Military chaplains and other officers say they've been trying to get Parnell to act on the allegations since 2010, but that he failed to move until confronted last month with a scathing report from investigators from the Pentagon's National Guard Bureau. Parnell and his aides said they investigated each charge as it arose and even asked the FBI for help, but no systemic problems were uncovered until the Guard Bureau came along.

McKay said a reporter with Alaska Public Media filed a broad public records request in May, and another from Alaska Dispatch News did likewise in June. Both were assured by Randy Ruaro, the governor's counsel, that records would be forthcoming, but the 10-day response period came and went, as did the 10-day extension. Finally, Ruaro sent a letter in September asserting that all the requested documents were privileged and that none would be provided.

The news organizations filed their lawsuit a few days later, McKay said.

In searching the state's email system, the attorney general's office said it found more than 12,000 documents that were potentially relevant.

McKay urged Miller to not see that number as a giant hurdle because it was so big. In fact, the state and the media parties had agreed to a "rolling release" in which the records could be reviewed and provided to reporters in batches. While hundreds have been delivered from the attorney general's office to the governor's office for final review, they all remain stuck in that bottleneck, McKay said.

"We don't want to hung up on the wrong number," McKay said. "We're not asking the governor's office today, or you today, to undertake some massive and impractical task of producing or going through 12,300 documents, or any other thousands and thousands of documents. The relevant number to focus on is none, your honor, because that's the number of documents that they have produced out of these 12,300 email records."
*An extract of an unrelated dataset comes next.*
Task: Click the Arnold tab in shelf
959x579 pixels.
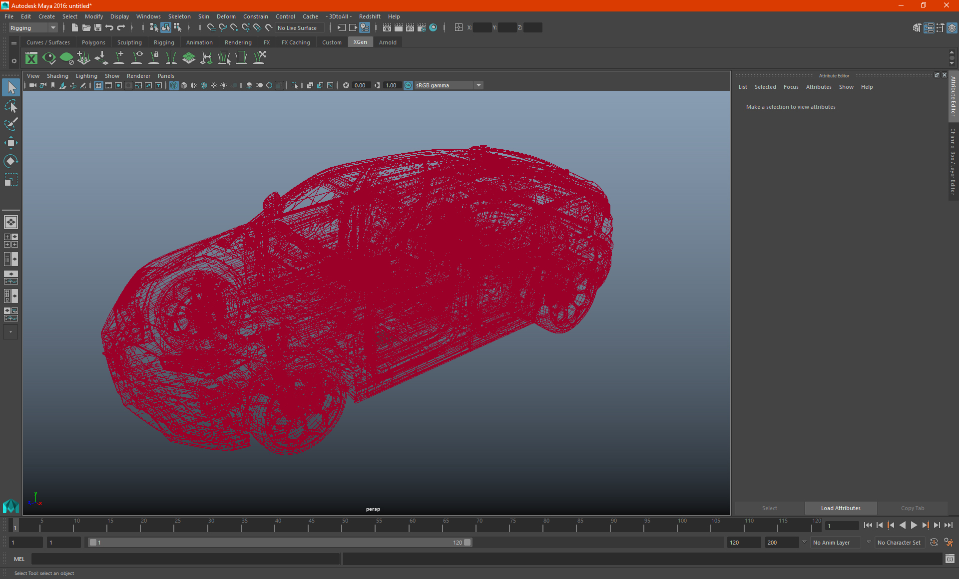Action: 388,42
Before he announced his decision, Miller engaged in a civics lesson of sorts, relating that Alaska has had strong public records laws since it was a province of the federal government in early territorial days. In 1962, the young state affirmed public access to records in its statutes, Miller said.
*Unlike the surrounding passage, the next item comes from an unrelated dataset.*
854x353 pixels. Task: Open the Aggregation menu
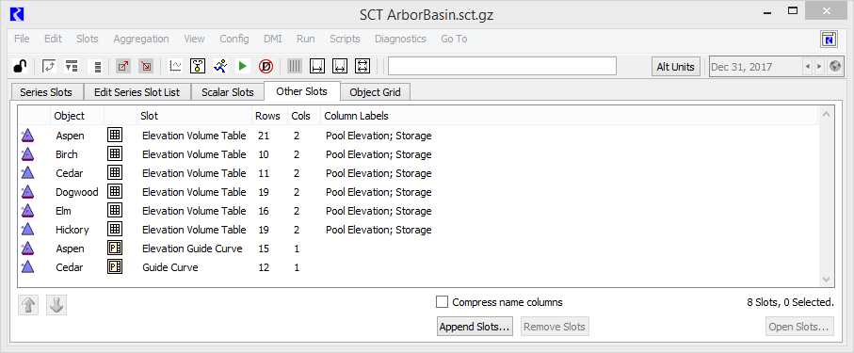click(x=141, y=39)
"In 1990, the Legislature added comments, strengthened its position, and it said, 'Public access to government information is a fundamental right that operates to check and balance the actions of elected and appointed officials and to maintain citizen control of government.' Those aren't my words, that's the Alaska Legislature's words in 1990," Miller said. "Put another way, the Legislature made it very clear that it interpreted the disclosure of documents broadly and the limiting of documents narrowly."

The judge chided the state's attorneys for not being able to explain during the hearing how much time they needed to produce the records.

"The state can't just say I can't give you a time when we'll get to it," Miller said. "I asked five times how long, and they couldn't give me an answer. That's not what the statutes, that's not what the regulations say or permit."

Richard Mauer

Richard Mauer was a longtime reporter and editor for the Anchorage Daily News and Alaska Dispatch News. He left the ADN in 2017.